Prinsip pemisahan atau pembagian kekuasaan merupakan asas perlawanan yang bersandar dari sistem pemerintahan demokrasi. Prinsip ini memandang perlunya memberikan jaminan kebebasan (al-hurriyah) serta menghapus kediktatoran dan kesewenang-wenangan (al-istibdad) . Maksudnya, prinsip ini memberikan kekuasaan negara kepada beberapa lembaga yang berbeda dan independent tanpa memusatkan kekuasaan pada satu tangan atau lembaga.

Prinsip-prinsip politik tersebut mengejawantah pada periode Negara Madinah era kepemimpinan Rasulullah Saw. Dalam Piagam Madinah, digalang suatu perjanjian untuk menetapkan persamaan hak dan kewajiban semua komunitas dalam kehidupan sosial politik. Muatan piagam ini menggambarkan hubungan antara Islam dan ketatanegaraan dan undang-undang yang diletakkan oleh Nabi Muhammad Saw, untuk menata kehidupan sosial politik masyarakat Madinah.
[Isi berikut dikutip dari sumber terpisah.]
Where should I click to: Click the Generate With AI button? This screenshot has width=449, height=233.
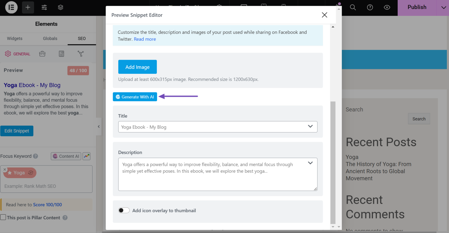[x=135, y=96]

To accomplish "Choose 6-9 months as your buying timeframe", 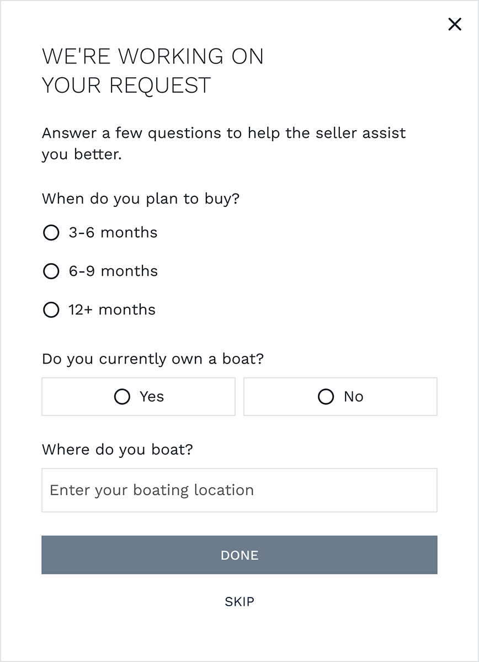I will click(x=51, y=271).
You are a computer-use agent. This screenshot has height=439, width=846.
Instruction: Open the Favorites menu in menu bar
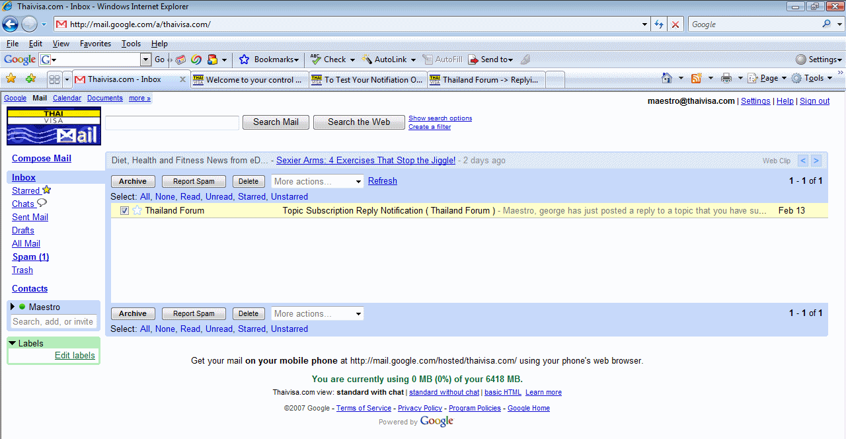95,44
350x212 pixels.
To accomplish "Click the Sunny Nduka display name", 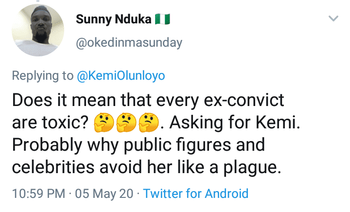I will click(x=113, y=20).
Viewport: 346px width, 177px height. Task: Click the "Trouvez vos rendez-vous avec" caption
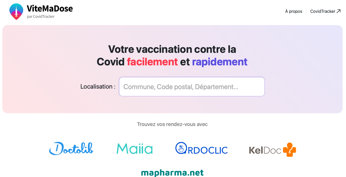click(172, 124)
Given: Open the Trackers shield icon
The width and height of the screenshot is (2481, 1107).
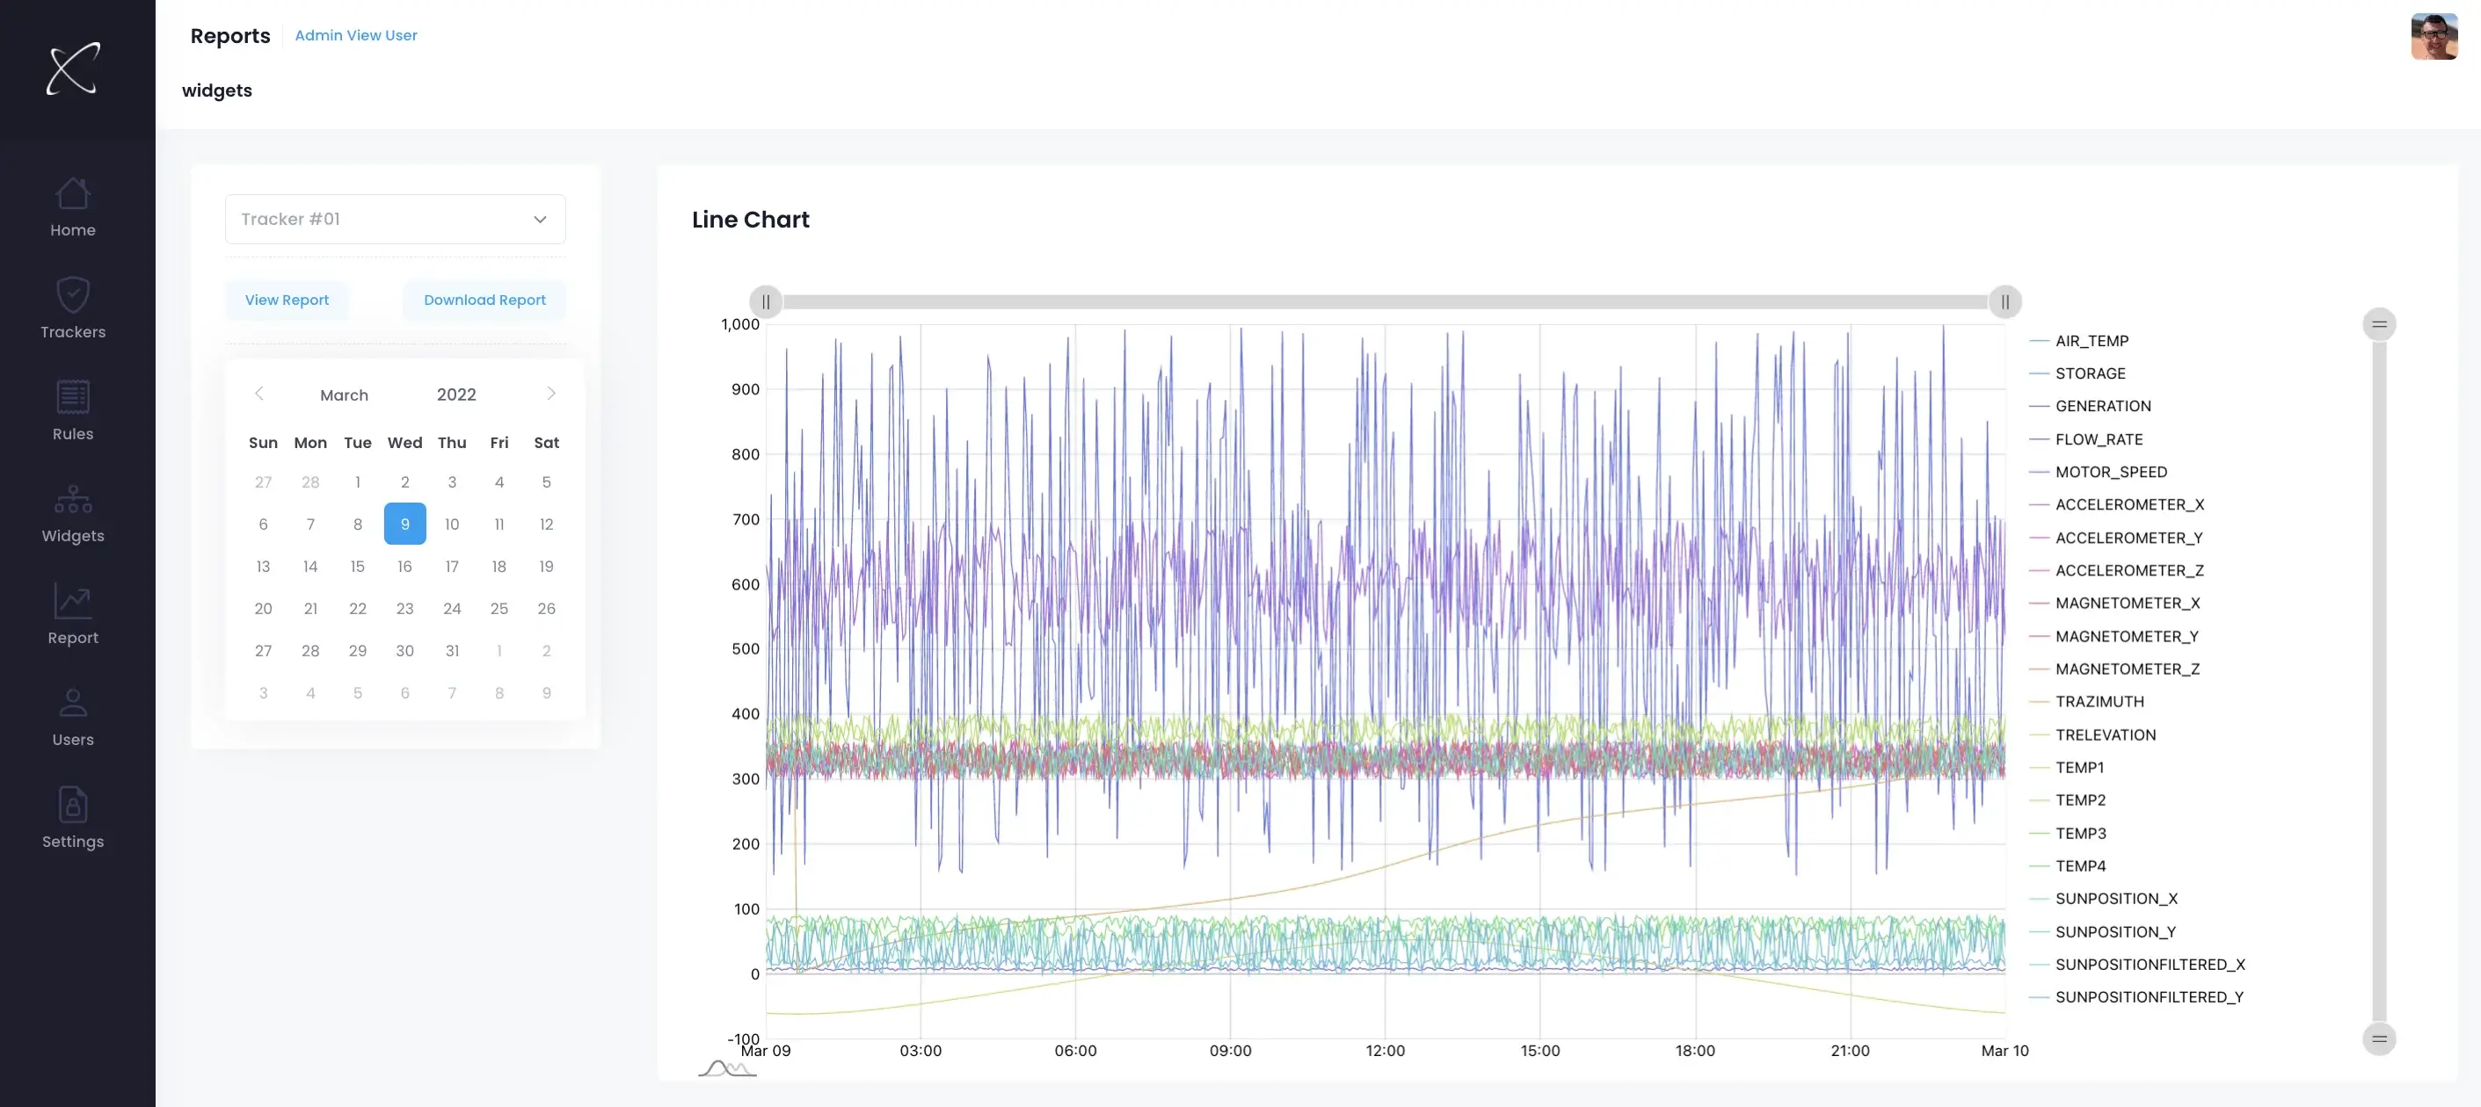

Dengan mengetahui dan mempelajari tentang politik Islam, dimana semua prinsip-prinsip yang terkandung telah dilaksanakan oleh Rasulullah Saw, maka sepatutnya kita juga mengikuti alur dari prinsip-prinsip politik Islam sehingga segala persoalan politik negara di era globalisasi tidak menjadi kacau dan dapat terlaksana dengan baik.

Referensi
  • Jamal Al-Banna, Al-Ushul al-Fikriyyah lid- Daulah, al-Islamiya. (Kairo: Dār Thabā‟ah al- Hadītsah, 1979).
  • Musdah Mulia, Negara Islam; Pemikiran Politik Husain Haikal. (Jakarta: Paramadina, 2001).
  • M. Hasbi Amiruddin, Konsep Negara Islam Menurut Fazlurrahman , (Jogjakarta: UII Press, 2006).
  • al-Maududi, Khalifah dan Kerajaan, diterjemahkan oleh Muhammad al-Baqir (Bandung: Mizan, 1984).
  • Suyuthi Pulungan, Fiqh Siyasah: Ajaran, Sejarah, dan Pemikiran, (Jakarta: Rajawali Press, 1999).
  • Mohammad S. el-Awa, Sistem Politik dalam Pemerintahan Islam, (Surabaya: Bina Ilmu, 1983).
  • Dedi Supriyadi, Perbandingan Fiqh Siyasah, Kensep, Aliran dan Tokoh-tokaoh Politik Islam, (Bandung: Pustaka Setia, 2007).
  • Fatah Syukur, Sejarah Peradaban Islam , (Semarang: Pustaka Rizki Putra, 2002).
  • Muhammad Iqbal, Fiqh Siyasah Kontekstualisasi Doktrin Politik Islam, (Jakarta: Gaya Media Pratama, 2007).
  • Musdah Mulia, Negara Islam, Pemikiran Politik Husein Haikal (Jakarta: Paramadina, 2001).